Today's ceremony was the conclusion of a five-year arc, and the cumulative numbers tell their own story.

"In the last five years, nearly 95,000 teachers have been recruited across Assam. This is one of the largest recruitment drives in the education sector in the state's history," said CM Sarma. Al Jazeera

Ninety-five thousand teachers in five years. To contextualise: Assam has approximately 55,000 government schools across its 35 districts, serving over 60 lakh enrolled students. A recruitment of 95,000 teachers — if distributed proportionally and accompanied by actual postings rather than paper appointments — would represent a near-complete transformation of the state's teaching workforce.

The chief minister also highlighted that government initiatives have resulted in a significant decline in dropout rates, besides strengthening the state education system. Al Jazeera

The dropout claim is measurable — and it is the most important metric. Teachers filling chairs in staffed schools is an input. Children staying in school, attending regularly, and learning to read and write is the output. If Assam's net enrollment ratio and retention rates for Classes 1-8 have genuinely improved over the last five years in correlation with the teacher recruitment drive, that would be one of the most significant education governance achievements in Northeast India's recent history.

That data — from UDISE+ and the National Achievement Survey — should be independently examined and published alongside the appointment letter ceremonies.


What This Means for Assam's Youth — and the Political Context

There is no pretending that a recruitment ceremony involving 5,690 appointments, attended by the Chief Minister, with a pledge of 65,000 more positions, is not also a political event. Assam goes to Assembly elections in 2026 — and a government that has delivered 1.64 lakh government jobs wants every one of those jobholders, and their families, to remember who signed their appointment letter.

That political dimension does not invalidate the policy achievement. Government hiring is both a developmental necessity and an electoral instrument — it has always been both. The question is whether the jobs created are real, staffed, and functional — or whether they are paper appointments that translate into no-shows in classrooms and attendance registers that show teachers who are never there.

The 177 assistant professors appointed today will either walk into Assam's government colleges and teach, or they will not. The 3,515 higher secondary teachers will either stand in front of classrooms in districts that desperately need them, or they will remain in their home districts on transfer requests that take years to process.

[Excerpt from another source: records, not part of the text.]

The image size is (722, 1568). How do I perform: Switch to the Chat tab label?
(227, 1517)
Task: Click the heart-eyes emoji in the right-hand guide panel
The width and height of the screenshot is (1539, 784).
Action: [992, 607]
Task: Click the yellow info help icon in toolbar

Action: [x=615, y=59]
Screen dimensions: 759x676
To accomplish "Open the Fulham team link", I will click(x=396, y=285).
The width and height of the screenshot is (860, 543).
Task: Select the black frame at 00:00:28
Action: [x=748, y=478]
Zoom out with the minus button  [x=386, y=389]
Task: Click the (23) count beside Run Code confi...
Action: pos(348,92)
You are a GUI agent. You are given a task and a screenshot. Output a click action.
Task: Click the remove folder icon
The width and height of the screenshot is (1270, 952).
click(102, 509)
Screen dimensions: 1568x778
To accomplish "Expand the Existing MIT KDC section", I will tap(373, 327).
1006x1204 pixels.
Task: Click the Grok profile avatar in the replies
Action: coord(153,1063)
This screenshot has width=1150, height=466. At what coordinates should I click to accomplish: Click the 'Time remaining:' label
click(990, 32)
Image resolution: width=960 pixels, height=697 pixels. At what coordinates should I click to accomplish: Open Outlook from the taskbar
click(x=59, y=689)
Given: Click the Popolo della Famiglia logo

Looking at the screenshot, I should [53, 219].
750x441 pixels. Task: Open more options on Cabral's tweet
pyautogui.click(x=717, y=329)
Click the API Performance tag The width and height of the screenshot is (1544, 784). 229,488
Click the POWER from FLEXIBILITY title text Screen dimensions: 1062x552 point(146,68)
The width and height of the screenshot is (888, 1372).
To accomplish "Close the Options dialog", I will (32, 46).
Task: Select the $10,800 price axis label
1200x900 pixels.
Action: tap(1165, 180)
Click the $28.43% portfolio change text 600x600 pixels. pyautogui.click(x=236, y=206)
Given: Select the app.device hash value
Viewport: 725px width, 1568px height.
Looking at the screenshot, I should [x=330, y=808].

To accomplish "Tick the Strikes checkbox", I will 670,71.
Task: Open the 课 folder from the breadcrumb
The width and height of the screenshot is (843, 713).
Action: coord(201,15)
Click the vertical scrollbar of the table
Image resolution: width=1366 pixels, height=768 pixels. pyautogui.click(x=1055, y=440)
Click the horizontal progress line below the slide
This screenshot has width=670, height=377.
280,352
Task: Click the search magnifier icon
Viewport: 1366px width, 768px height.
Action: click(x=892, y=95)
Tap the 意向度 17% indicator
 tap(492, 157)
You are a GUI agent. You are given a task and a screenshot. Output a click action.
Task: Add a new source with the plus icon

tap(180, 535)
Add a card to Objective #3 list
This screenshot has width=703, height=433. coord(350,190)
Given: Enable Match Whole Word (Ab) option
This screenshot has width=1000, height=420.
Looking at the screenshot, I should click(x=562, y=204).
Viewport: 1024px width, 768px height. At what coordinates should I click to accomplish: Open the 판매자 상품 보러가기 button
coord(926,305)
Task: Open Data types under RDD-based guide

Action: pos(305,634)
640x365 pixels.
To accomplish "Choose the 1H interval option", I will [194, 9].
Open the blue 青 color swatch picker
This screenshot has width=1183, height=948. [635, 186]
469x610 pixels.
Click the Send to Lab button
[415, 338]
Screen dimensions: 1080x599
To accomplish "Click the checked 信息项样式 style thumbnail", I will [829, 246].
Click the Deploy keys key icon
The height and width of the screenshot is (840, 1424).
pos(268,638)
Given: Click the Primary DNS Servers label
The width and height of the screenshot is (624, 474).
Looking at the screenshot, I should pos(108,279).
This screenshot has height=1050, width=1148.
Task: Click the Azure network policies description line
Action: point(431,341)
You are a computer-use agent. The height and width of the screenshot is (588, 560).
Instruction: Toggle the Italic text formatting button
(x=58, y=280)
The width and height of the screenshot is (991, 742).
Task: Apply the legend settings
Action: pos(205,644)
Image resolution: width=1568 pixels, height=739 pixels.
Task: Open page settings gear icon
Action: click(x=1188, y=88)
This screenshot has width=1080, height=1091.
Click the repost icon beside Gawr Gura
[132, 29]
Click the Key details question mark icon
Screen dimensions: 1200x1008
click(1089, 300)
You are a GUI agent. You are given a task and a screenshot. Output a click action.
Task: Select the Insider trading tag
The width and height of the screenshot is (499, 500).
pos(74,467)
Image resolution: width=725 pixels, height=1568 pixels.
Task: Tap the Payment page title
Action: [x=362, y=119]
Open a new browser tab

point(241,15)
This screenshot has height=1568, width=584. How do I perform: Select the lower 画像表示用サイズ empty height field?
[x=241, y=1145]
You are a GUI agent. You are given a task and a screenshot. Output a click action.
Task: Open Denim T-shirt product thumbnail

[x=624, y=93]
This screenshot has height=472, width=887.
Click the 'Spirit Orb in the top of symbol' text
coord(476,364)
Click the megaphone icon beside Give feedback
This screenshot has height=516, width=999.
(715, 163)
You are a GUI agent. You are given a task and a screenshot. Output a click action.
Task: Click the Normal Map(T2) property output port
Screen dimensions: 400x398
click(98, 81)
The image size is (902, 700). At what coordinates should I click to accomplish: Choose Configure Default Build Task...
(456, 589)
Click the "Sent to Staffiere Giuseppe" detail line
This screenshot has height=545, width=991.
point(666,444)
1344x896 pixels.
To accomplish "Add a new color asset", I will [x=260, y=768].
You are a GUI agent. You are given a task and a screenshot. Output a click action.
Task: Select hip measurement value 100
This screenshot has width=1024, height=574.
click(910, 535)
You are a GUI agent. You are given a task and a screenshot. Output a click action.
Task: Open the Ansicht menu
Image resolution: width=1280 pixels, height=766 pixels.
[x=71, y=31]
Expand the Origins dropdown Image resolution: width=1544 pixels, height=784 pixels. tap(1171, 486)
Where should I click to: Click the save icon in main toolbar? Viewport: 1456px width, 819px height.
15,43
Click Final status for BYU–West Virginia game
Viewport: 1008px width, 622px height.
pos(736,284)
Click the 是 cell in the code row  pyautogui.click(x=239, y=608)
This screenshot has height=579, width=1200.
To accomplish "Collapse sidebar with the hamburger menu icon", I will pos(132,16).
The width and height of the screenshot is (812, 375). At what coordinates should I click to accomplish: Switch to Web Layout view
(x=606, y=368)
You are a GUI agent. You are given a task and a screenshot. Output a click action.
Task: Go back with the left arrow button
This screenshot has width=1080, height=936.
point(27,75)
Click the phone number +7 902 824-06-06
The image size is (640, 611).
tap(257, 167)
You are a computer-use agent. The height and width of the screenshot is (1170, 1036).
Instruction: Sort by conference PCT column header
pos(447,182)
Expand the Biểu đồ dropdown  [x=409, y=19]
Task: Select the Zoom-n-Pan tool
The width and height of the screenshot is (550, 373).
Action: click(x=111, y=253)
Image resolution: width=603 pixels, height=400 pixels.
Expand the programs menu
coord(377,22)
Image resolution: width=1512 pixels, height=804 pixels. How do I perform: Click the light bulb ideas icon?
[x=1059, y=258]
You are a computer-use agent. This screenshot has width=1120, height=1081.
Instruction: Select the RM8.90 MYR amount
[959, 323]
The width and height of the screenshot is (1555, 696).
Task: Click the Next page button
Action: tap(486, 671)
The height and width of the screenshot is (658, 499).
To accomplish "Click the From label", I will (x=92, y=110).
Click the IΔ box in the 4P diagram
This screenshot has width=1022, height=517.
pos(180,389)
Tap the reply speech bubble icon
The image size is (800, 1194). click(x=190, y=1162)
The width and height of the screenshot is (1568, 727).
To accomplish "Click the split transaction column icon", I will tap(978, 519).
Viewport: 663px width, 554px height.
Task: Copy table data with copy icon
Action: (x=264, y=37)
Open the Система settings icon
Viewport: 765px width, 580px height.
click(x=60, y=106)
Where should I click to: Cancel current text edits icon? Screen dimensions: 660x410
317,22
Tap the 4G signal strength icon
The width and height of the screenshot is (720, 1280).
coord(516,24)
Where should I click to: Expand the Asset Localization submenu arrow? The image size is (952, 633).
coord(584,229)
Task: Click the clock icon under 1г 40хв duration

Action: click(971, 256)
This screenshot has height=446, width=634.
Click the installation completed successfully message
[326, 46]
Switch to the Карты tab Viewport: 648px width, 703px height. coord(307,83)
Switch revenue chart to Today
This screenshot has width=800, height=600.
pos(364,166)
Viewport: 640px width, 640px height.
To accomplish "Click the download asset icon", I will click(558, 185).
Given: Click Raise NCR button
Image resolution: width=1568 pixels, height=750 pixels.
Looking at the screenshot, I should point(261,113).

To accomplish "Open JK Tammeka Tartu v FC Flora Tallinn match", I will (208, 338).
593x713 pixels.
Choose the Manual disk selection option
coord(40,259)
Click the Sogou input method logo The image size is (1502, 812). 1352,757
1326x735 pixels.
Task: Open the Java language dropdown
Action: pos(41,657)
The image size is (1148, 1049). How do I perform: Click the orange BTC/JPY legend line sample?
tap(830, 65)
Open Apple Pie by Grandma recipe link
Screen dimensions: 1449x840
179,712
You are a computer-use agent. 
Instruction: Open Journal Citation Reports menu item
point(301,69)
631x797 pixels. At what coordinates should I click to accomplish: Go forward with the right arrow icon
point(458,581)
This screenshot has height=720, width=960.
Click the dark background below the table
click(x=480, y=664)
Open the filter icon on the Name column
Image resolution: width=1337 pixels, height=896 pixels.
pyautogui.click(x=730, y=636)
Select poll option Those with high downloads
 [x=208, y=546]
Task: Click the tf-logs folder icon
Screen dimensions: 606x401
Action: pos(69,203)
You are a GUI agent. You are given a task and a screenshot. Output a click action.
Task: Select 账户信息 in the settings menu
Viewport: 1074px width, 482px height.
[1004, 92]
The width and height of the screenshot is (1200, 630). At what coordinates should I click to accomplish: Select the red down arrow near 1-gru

Sarma also pointed out that the government is introducing reforms and technology-driven initiatives to strengthen the education system and improve learning outcomes. Al Jazeera Technology-driven reform in education is only meaningful if the teachers operating those technologies are present, trained, and motivated. The hiring is the foundation. What gets built on it is the real story.


The Bottom Line

On March 12, 2026, Himanta Biswa Sarma stood at Khanapara and handed appointment letters to 5,690 people who will go home tonight as government employees. He announced 65,000 more to follow. He declared that his government has delivered 1.64 lakh government jobs against a promised one lakh — 64% above the target.

"Even if we had fulfilled only a small portion of our promise, people might have been satisfied. But we wanted to exceed expectations and deliver more opportunities to the youth of Assam." Al Jazeera

In a country where political promises and political delivery are separated by a chasm that swallows careers and credibilities, that statement has weight — because it is backed by a number that can be independently verified: 1,64,359 appointment letters issued.

The test that follows is less cinematic than the ceremony. It happens in classrooms across 35 districts, in attendance registers, in learning outcome surveys, and in dropout rate data. That is where the real verdict on Assam's education transformation will be written.

The appointments have been made. Now the teaching must begin.